## EXERCISE DETAILS
Beneath this instruction is a block of data; output from it exactly the lines that run from the one containing "Task: Click the Размер, руб column header" through the one containing "Given: Open the help question mark menu", inclusive.

INFORMATION START

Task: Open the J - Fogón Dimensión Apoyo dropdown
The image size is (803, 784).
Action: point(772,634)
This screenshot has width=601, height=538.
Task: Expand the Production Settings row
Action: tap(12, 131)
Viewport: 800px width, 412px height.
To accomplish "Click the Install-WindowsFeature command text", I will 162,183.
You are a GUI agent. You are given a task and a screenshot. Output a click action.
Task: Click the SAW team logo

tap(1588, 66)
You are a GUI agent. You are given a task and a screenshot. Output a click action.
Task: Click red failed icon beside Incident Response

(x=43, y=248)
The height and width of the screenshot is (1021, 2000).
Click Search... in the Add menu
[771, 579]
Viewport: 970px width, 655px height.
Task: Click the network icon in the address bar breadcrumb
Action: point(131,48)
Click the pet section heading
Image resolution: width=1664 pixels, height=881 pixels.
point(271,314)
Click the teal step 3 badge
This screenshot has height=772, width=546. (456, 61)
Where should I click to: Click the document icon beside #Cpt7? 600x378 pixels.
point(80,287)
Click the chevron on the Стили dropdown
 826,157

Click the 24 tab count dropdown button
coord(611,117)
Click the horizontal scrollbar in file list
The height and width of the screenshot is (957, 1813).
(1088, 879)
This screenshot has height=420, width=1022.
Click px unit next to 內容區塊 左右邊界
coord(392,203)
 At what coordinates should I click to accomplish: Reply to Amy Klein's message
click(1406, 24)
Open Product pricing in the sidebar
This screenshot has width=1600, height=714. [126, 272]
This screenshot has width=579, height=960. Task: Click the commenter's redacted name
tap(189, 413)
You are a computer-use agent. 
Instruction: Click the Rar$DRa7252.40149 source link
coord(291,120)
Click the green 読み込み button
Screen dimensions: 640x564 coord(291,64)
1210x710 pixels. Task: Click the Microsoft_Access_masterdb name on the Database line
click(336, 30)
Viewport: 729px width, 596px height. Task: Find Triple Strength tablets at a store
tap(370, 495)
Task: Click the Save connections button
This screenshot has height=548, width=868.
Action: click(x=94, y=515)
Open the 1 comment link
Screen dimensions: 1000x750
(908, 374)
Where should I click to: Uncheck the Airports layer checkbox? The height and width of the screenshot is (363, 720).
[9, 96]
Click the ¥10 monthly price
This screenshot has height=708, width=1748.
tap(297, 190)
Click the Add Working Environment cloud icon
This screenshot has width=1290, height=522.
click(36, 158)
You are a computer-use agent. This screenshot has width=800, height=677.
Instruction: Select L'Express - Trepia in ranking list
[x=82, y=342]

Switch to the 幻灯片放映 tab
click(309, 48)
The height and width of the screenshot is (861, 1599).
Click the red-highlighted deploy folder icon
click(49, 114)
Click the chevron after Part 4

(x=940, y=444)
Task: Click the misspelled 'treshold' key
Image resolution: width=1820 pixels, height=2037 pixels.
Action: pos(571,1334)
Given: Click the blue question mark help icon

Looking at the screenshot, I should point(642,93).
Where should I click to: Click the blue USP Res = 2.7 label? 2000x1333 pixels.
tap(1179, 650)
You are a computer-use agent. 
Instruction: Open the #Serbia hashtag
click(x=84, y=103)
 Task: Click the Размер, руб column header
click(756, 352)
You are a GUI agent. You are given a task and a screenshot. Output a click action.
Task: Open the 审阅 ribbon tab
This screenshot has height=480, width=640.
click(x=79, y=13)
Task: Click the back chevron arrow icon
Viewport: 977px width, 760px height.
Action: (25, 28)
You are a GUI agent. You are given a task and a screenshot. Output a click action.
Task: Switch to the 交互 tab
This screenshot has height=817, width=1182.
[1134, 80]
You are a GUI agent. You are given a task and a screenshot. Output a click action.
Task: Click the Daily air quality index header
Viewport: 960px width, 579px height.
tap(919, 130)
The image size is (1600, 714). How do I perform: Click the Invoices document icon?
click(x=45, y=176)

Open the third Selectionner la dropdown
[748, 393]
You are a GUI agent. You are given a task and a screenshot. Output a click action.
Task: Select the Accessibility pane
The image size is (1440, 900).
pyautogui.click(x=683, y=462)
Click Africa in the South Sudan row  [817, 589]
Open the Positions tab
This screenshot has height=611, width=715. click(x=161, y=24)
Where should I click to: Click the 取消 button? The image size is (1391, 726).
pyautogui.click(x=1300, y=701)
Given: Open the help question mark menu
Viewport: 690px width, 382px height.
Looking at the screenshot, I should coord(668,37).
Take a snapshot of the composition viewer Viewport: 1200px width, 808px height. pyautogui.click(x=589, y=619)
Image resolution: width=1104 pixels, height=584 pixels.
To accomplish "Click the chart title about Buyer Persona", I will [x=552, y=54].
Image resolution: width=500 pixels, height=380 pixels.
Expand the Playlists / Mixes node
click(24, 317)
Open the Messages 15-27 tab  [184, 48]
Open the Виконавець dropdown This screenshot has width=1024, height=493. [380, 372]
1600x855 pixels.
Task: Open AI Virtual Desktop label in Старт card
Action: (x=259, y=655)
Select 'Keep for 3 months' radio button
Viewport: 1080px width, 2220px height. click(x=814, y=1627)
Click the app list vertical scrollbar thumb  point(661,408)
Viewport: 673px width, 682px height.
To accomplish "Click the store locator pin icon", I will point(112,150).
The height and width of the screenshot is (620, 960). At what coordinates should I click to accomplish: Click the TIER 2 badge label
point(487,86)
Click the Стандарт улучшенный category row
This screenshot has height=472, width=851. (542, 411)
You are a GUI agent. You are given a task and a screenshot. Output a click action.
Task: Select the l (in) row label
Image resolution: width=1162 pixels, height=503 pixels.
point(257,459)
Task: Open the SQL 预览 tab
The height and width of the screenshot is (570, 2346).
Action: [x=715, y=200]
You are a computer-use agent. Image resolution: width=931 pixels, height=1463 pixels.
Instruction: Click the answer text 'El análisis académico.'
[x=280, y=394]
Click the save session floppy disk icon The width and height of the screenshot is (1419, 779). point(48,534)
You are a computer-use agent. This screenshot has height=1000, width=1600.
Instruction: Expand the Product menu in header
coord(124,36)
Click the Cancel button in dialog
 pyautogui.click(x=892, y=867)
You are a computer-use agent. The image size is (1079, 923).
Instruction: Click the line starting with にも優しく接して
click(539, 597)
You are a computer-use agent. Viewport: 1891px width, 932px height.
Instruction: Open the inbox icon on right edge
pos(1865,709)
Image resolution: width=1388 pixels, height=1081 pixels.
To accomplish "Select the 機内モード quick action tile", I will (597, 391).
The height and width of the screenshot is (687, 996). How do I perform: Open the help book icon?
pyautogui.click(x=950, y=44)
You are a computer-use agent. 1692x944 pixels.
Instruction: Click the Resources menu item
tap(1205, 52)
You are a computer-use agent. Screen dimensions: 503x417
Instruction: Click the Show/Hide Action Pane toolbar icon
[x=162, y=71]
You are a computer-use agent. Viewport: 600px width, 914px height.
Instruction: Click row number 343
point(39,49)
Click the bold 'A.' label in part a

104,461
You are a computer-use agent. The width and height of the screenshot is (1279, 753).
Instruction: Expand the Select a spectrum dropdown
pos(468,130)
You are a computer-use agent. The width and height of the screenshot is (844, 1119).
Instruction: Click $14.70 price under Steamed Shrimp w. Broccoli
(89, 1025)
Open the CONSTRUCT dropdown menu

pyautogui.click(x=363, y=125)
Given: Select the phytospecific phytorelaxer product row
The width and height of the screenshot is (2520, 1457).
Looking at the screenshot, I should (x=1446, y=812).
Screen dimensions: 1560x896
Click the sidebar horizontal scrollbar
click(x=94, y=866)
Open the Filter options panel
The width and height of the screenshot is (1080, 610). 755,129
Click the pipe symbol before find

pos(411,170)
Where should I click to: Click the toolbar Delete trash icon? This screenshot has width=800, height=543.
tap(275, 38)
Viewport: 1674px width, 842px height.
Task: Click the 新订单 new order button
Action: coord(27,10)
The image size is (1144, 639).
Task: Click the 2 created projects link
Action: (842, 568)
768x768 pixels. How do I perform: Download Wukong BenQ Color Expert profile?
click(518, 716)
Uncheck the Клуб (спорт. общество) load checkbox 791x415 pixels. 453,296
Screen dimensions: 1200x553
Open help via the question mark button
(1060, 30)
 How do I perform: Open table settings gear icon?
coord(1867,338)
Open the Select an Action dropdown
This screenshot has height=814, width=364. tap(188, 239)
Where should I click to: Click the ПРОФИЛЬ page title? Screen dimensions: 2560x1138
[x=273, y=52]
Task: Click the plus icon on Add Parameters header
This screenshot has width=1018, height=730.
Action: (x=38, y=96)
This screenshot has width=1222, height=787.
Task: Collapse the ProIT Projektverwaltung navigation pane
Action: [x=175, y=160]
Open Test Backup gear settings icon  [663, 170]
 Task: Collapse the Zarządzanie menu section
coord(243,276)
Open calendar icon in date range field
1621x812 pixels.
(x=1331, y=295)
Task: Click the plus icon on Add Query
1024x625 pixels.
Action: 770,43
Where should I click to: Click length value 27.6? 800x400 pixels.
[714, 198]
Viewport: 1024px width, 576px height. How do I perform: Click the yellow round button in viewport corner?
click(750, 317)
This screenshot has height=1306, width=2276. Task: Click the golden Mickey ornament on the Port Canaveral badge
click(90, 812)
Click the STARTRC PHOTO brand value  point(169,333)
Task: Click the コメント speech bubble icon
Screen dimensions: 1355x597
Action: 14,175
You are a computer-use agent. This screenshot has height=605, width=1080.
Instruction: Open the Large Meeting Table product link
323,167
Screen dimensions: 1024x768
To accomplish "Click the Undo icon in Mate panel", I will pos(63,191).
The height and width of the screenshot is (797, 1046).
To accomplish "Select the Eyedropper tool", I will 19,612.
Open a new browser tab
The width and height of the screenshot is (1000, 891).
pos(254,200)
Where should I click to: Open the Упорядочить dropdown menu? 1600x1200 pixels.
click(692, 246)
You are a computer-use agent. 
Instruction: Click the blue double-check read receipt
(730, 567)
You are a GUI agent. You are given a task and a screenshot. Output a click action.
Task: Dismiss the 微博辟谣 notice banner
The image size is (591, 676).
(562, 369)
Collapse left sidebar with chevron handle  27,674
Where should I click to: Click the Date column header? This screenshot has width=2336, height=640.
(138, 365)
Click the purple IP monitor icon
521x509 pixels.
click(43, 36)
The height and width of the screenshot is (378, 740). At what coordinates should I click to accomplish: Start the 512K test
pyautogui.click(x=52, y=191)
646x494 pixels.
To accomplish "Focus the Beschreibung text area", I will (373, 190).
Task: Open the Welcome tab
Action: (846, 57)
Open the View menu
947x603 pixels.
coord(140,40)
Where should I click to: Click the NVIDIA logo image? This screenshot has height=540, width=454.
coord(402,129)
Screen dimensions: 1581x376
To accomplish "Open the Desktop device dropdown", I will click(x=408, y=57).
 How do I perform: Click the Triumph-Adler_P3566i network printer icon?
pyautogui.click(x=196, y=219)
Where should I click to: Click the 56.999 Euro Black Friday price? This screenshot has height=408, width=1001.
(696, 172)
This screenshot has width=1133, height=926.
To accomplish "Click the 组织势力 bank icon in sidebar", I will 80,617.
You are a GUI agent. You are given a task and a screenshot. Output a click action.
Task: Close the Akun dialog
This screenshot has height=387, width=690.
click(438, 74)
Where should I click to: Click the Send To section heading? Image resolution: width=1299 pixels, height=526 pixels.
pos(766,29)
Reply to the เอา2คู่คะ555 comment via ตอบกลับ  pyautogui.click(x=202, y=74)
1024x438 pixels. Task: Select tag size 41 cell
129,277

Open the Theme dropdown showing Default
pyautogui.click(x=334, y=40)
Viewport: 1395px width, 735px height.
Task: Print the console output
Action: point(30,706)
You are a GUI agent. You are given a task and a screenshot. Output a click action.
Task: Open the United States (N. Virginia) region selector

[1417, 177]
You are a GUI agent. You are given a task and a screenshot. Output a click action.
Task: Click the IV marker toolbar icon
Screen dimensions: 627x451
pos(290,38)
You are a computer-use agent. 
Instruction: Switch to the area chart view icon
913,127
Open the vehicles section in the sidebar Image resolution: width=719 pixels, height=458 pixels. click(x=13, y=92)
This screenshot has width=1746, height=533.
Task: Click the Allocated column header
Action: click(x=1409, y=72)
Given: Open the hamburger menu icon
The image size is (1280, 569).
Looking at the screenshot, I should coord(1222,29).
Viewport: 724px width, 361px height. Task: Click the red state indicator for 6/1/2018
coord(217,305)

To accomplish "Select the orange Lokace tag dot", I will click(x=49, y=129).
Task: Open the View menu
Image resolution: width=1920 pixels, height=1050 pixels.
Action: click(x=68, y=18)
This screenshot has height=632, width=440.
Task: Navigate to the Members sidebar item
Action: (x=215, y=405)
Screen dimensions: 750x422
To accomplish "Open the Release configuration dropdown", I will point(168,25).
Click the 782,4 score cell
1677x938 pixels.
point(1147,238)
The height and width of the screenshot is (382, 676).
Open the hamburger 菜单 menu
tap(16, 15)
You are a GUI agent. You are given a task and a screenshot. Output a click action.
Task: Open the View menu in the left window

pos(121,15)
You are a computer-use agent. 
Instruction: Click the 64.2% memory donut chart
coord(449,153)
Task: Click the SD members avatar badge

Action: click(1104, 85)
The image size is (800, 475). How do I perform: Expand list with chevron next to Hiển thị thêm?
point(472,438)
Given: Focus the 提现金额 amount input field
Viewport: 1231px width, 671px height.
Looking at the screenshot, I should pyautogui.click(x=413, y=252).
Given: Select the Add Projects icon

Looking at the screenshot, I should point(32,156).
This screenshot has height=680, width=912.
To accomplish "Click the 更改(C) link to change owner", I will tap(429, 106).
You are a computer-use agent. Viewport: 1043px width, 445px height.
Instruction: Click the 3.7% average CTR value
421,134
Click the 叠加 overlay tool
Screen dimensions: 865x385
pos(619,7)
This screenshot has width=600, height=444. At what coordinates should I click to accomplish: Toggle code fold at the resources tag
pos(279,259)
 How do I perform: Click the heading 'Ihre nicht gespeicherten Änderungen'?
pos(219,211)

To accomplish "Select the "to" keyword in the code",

INFORMATION END

## REPLY TO THE EXERCISE
 Task: Click the Размер, руб column header
click(756, 352)
You are a GUI agent. You are given a task and a screenshot. Output a click action.
Task: Open the 审阅 ribbon tab
This screenshot has height=480, width=640.
click(x=79, y=13)
Task: Click the back chevron arrow icon
Viewport: 977px width, 760px height.
Action: (25, 28)
You are a GUI agent. You are given a task and a screenshot. Output a click action.
Task: Switch to the 交互 tab
This screenshot has height=817, width=1182.
[1134, 80]
You are a GUI agent. You are given a task and a screenshot. Output a click action.
Task: Click the Daily air quality index header
Viewport: 960px width, 579px height.
tap(919, 130)
The image size is (1600, 714). How do I perform: Click the Invoices document icon?
click(x=45, y=176)

Open the third Selectionner la dropdown
[748, 393]
You are a GUI agent. You are given a task and a screenshot. Output a click action.
Task: Select the Accessibility pane
The image size is (1440, 900).
pyautogui.click(x=683, y=462)
Click Africa in the South Sudan row  [817, 589]
Open the Positions tab
This screenshot has height=611, width=715. click(x=161, y=24)
Where should I click to: Click the 取消 button? The image size is (1391, 726).
pyautogui.click(x=1300, y=701)
Given: Open the help question mark menu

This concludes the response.